# [Work instructions]
Count the lines in the data below that contain the string "Open", with case counting, and reply with the number alone.

# [Given data]
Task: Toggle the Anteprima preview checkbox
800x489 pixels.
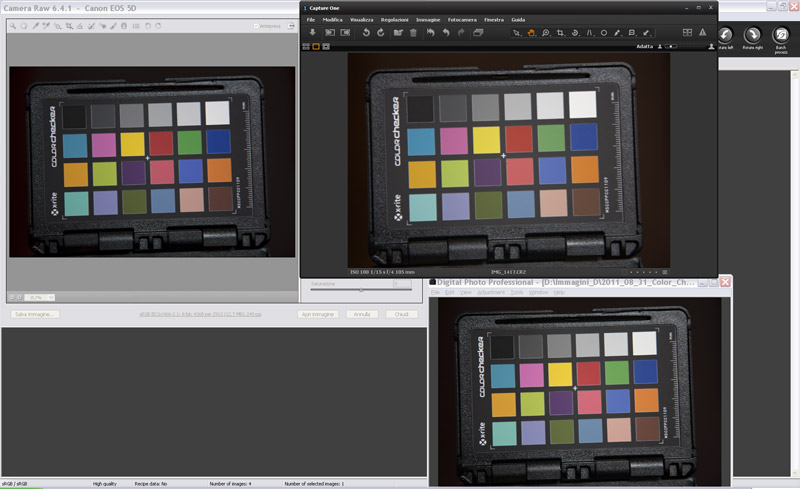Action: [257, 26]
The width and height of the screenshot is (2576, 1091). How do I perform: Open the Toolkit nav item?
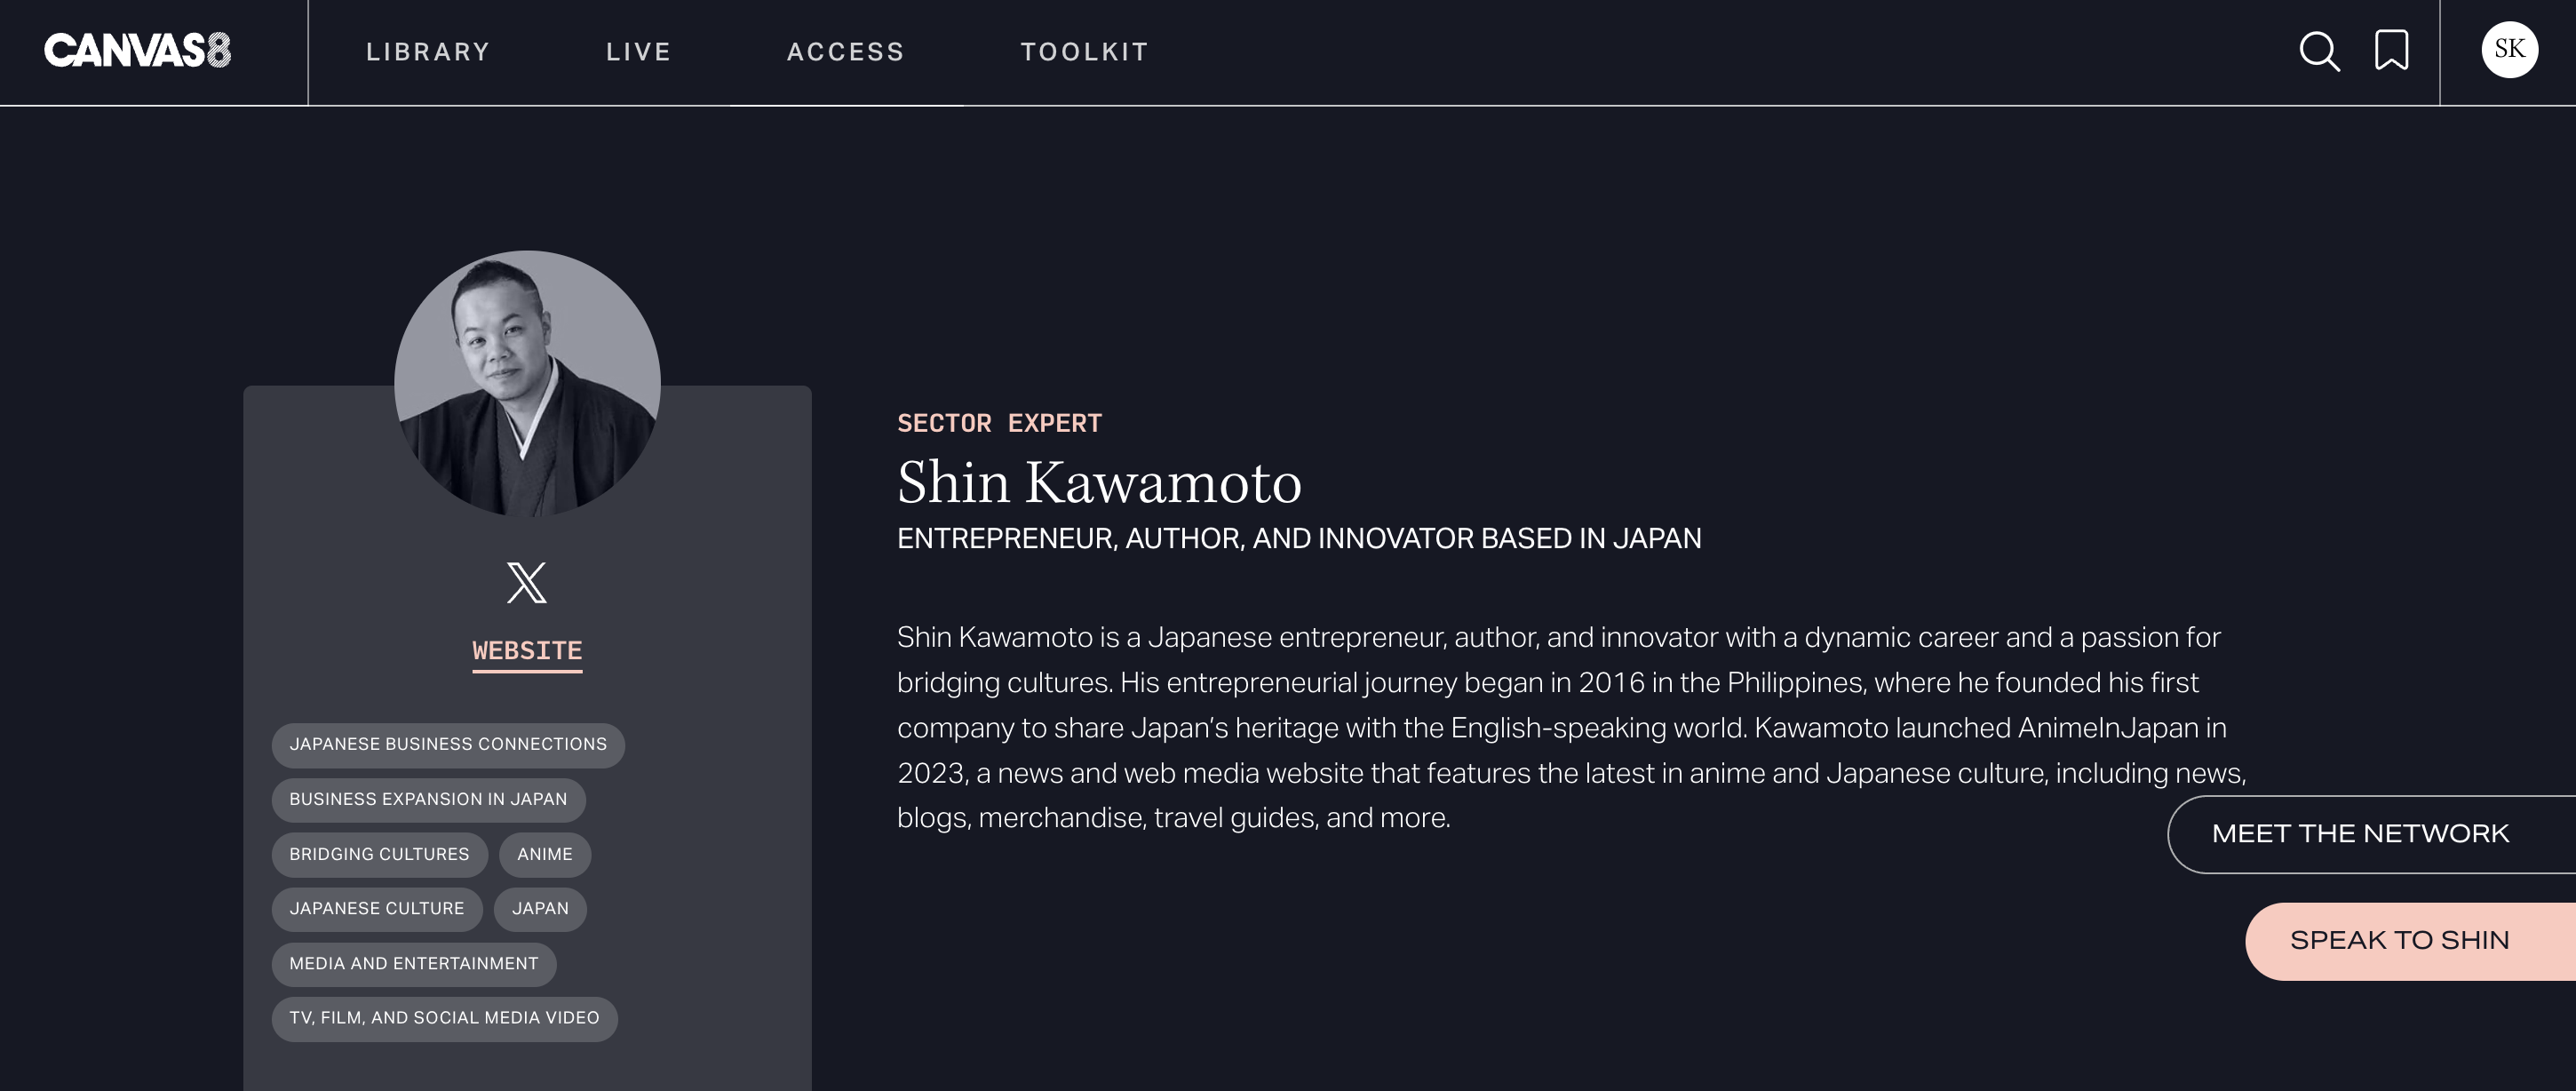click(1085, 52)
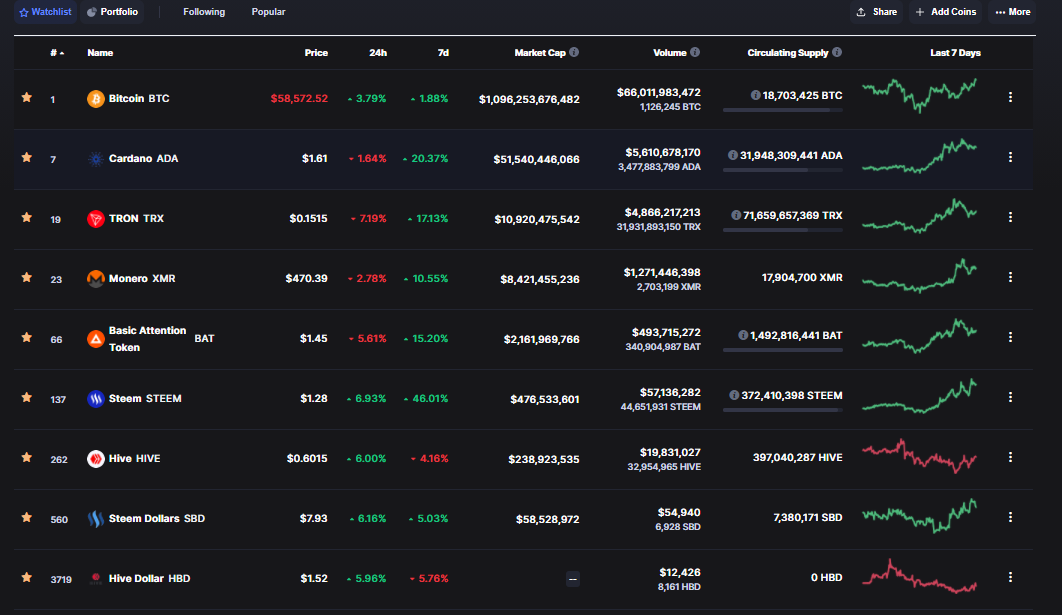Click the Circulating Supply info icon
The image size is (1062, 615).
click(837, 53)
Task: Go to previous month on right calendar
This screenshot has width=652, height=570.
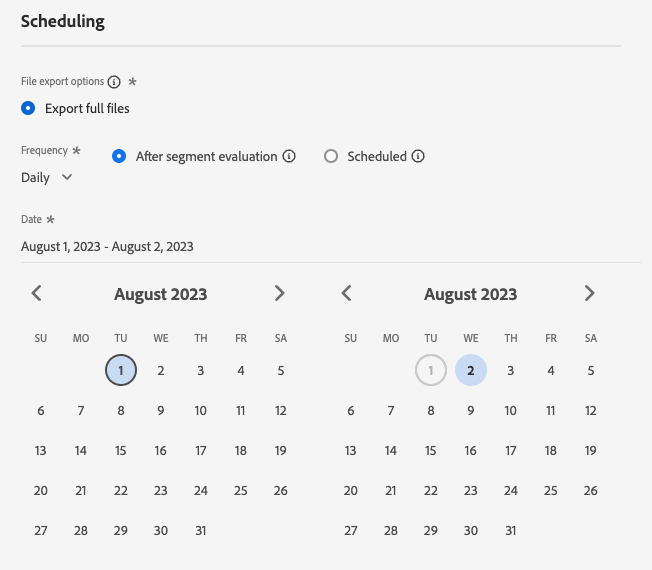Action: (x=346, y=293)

* * *

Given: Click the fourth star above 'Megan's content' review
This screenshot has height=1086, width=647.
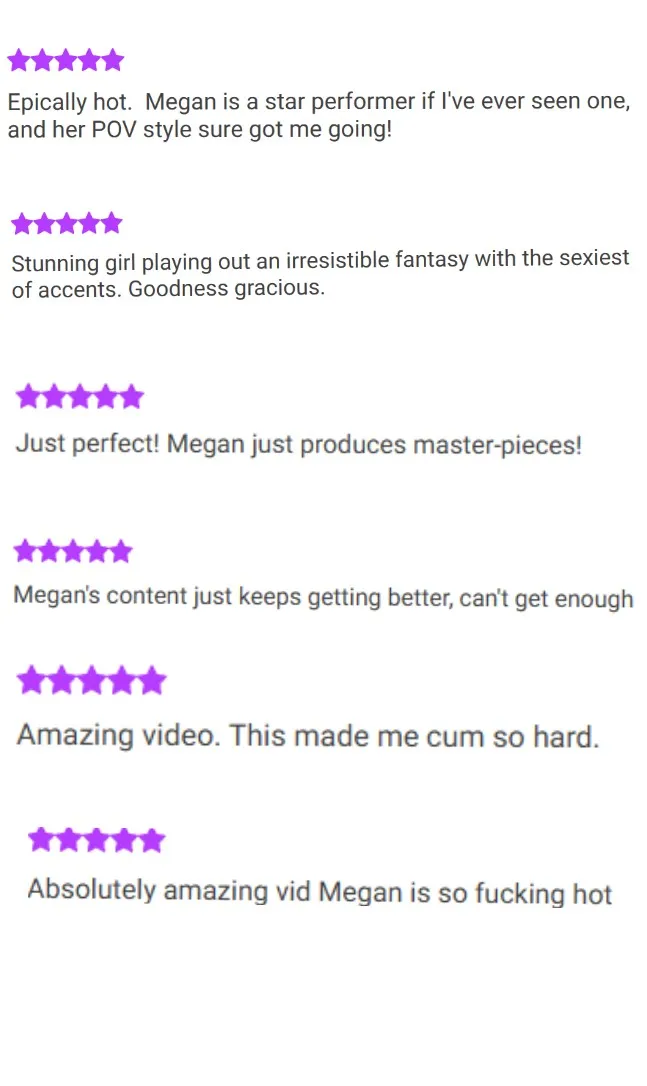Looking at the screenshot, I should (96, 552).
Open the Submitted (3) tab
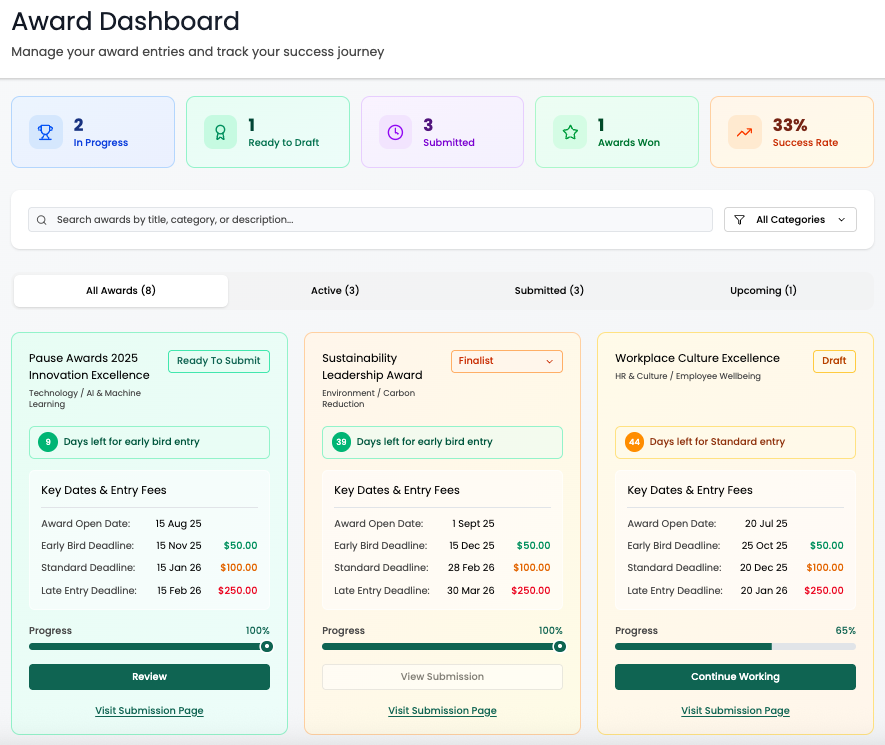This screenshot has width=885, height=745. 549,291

* * *

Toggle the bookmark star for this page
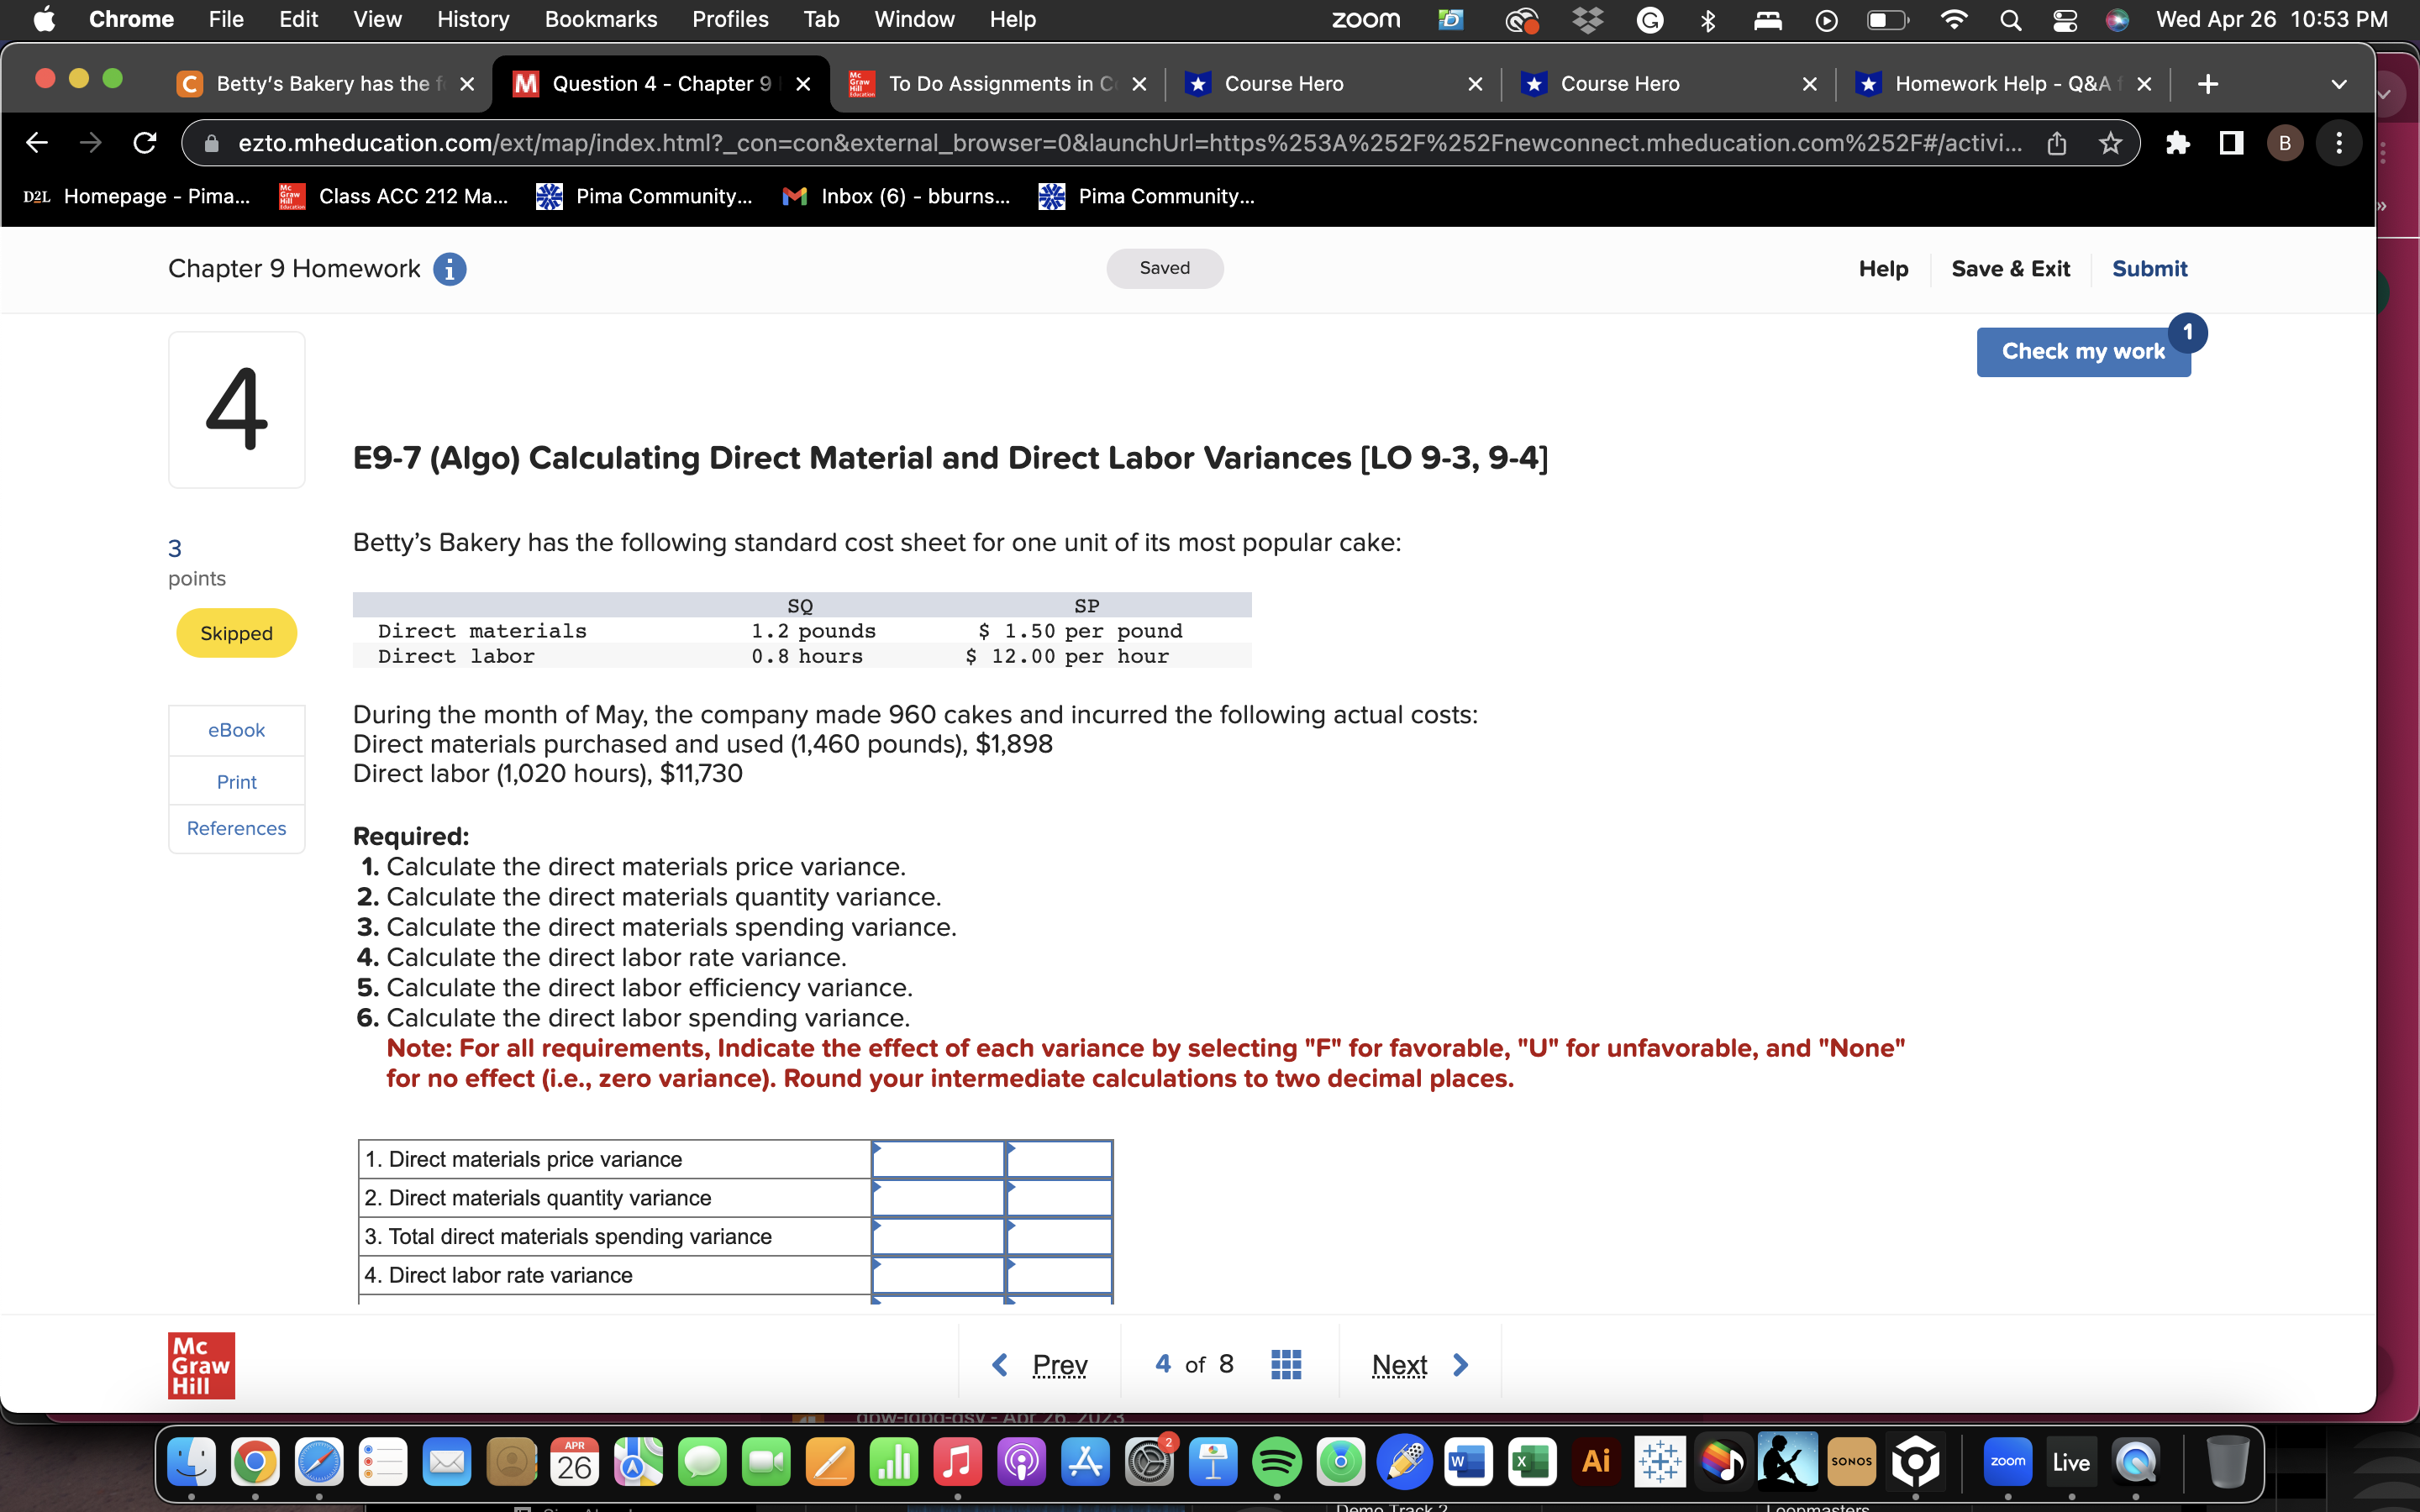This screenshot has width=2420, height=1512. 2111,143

# [Exercise solution]
2